#### Supplied records
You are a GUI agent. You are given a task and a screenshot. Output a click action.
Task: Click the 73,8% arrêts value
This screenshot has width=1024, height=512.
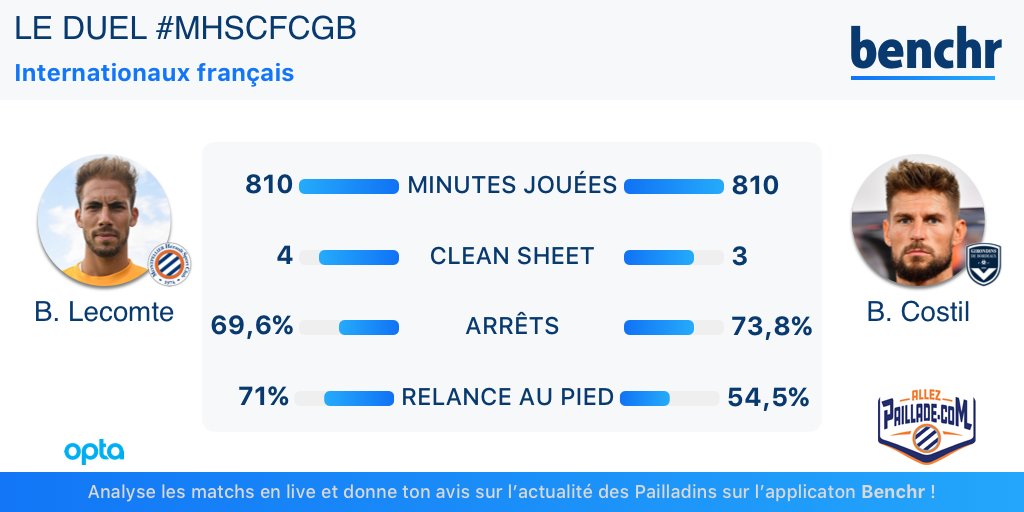click(771, 326)
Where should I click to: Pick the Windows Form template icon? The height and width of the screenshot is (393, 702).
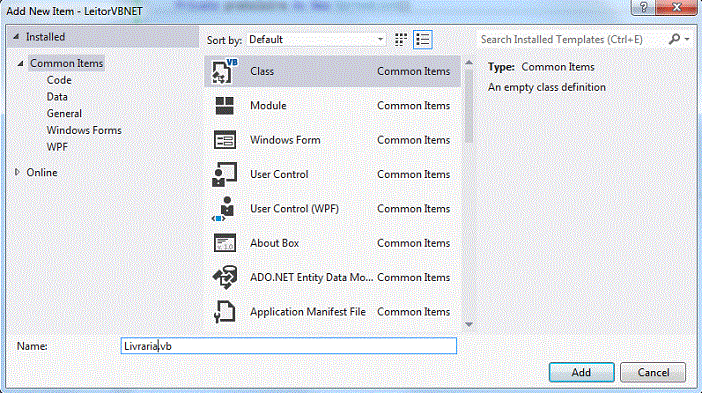point(225,140)
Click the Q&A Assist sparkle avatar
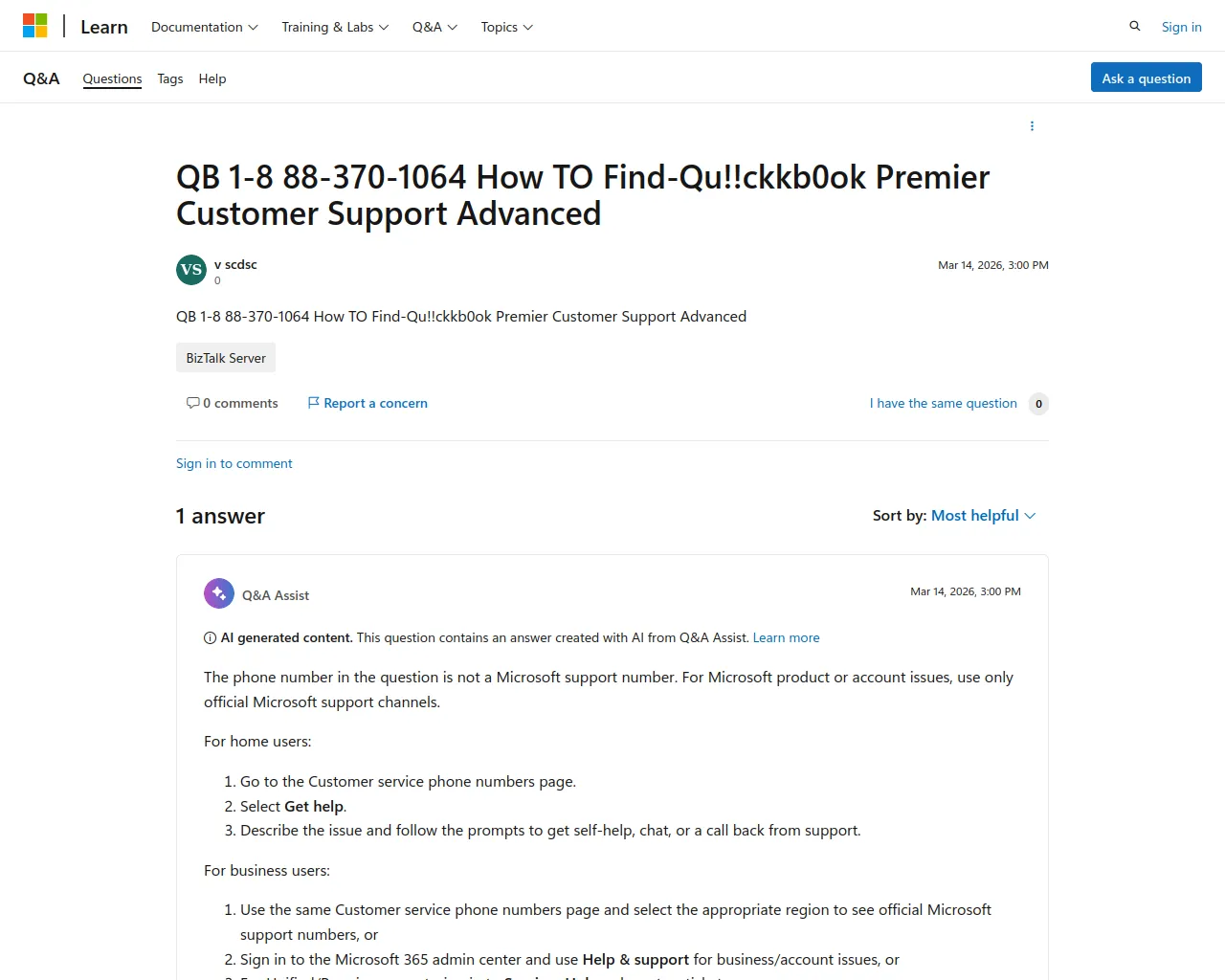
########
# Task to carry out:
Quote the data above in full and without alteration; skip the pictures.

# Answer to the problem:
You are a GUI agent. You are given a task and a screenshot. Output a click action.
Task: Click the 73,8% arrêts value
This screenshot has width=1024, height=512.
click(771, 326)
Where should I click to: Pick the Windows Form template icon? The height and width of the screenshot is (393, 702).
point(225,140)
Click the Q&A Assist sparkle avatar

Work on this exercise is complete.